Statins’ expanding reach falls short among women, minorities
Use of cholesterol-lowering statin medications in the United States rocketed upward 80% in the decade between 2002 and 2013. But new research suggests that the drugs shown to prevent heart attacks and strokes remain underused, especially among women, ethnic minorities and the uninsured.
Close to 40 million American adults over 40 took statin medications in 2013, up from about 22 million individuals in 2002, says a study published Monday in JAMA Cardiology. Even as the percentage of over-40 Americans taking a statin rose from 18% to 28%, the growing availability of generic versions of these drugs was driving down the national bill for such medication, from $17.2 billion in 2002 to $16.9 billion in 2012-2013.
Statin medications are widely credited with helping drive down death from heart attacks in the United States by 70% from its peak in the late 1960s.
The new research suggests, however, that there are “missed opportunities” for greater gains. It found that in 2013, only 63% of people with established coronary heart disease are taking a statin — only a slight uptick from 2002. And while people with diabetes and established arterosclerosis are most likely to benefit from taking very high doses of a statin, fewer than three in 10 were getting such “high-intensity” therapy.
In 1987, the pharmaceutical giant Merck won approval to market the first statin — a medication it called Mevacor (generic name lovastatin). President Ronald Reagan was on the hot seat for trading arms for hostages, and Michael Jackson had just released the album “Bad.” Mevacor and the statin drugs that quickly followed it onto the U.S. market — Zocor (simvastatin), Pravachol (pravastatin), Leschol (fluvastatin), Lipitor (atorvastatin) and Crestor (rosuvastatin) — were initially taken by people who had already suffered a heart attack and wanted to prevent another.

○ ○ ○

Work request — According to the article on statin use, how many American adults over 40 took statin medications in 2013? The items after this text come from a separate source.

○ ○ ○

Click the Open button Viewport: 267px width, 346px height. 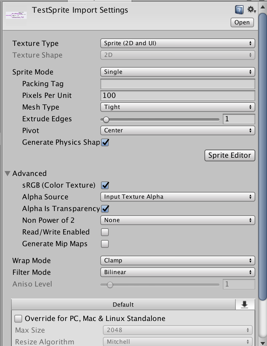click(242, 22)
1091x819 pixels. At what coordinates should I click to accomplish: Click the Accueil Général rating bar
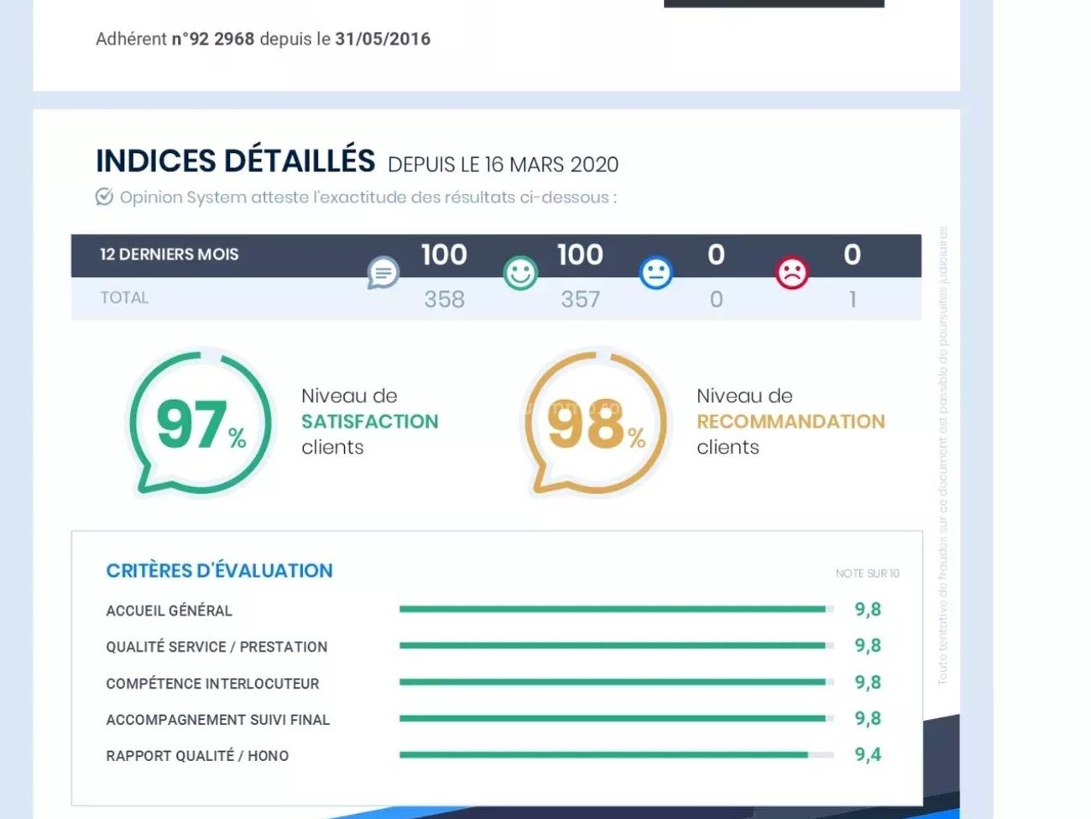615,610
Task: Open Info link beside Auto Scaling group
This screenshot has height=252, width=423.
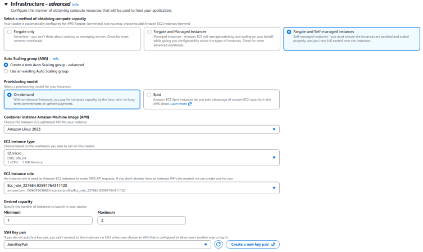Action: (56, 58)
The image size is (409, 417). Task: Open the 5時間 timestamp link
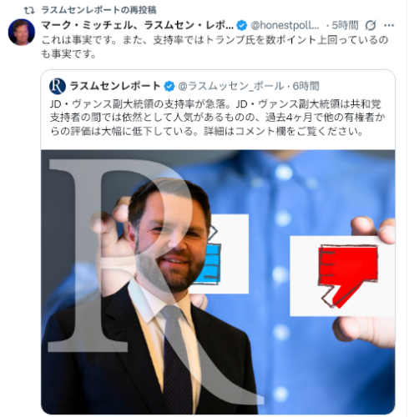(x=345, y=25)
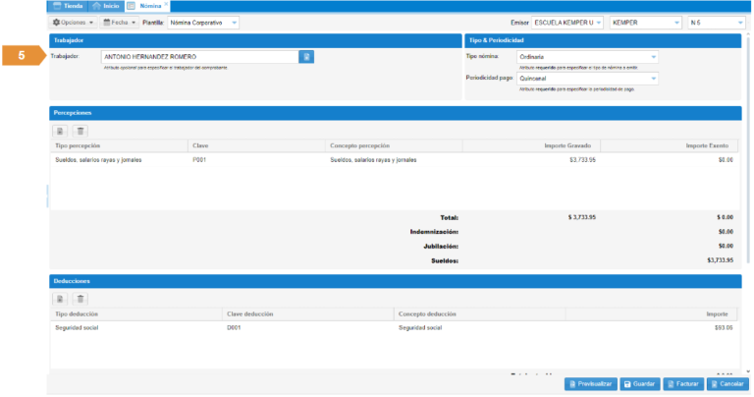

○ ○ ○

Answer space — Close to 40 million.